Assigned task >>
In the entries below, find each line with the string "will" and copy it.

Records to process >>
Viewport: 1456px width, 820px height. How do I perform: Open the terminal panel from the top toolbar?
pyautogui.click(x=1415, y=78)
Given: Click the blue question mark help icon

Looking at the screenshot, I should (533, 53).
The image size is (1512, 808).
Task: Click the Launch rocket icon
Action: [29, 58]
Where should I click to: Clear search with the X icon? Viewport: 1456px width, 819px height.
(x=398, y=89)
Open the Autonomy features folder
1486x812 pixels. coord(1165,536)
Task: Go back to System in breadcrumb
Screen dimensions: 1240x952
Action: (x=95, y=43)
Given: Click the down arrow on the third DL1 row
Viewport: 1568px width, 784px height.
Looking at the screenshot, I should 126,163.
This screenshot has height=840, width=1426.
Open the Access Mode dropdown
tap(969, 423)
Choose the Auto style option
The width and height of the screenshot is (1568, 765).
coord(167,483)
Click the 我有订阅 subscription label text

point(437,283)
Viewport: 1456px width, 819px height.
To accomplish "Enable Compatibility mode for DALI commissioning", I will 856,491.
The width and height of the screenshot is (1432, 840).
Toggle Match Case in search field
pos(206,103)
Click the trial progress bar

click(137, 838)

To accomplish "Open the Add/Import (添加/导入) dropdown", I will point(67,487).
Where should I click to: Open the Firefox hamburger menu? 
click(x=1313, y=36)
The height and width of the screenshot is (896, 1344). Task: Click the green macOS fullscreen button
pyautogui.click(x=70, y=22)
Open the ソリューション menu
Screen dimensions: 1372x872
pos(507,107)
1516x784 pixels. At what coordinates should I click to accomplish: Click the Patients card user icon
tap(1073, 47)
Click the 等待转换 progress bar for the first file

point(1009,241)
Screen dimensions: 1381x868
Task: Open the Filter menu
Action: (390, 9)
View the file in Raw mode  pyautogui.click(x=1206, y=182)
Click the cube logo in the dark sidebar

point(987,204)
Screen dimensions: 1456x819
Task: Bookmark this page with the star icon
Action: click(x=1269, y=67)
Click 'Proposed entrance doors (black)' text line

Reply >>
To accomplish "Enable Compatibility mode for DALI commissioning", I will 856,491.
To accomplish "Open the Add/Import (添加/导入) dropdown", I will point(67,487).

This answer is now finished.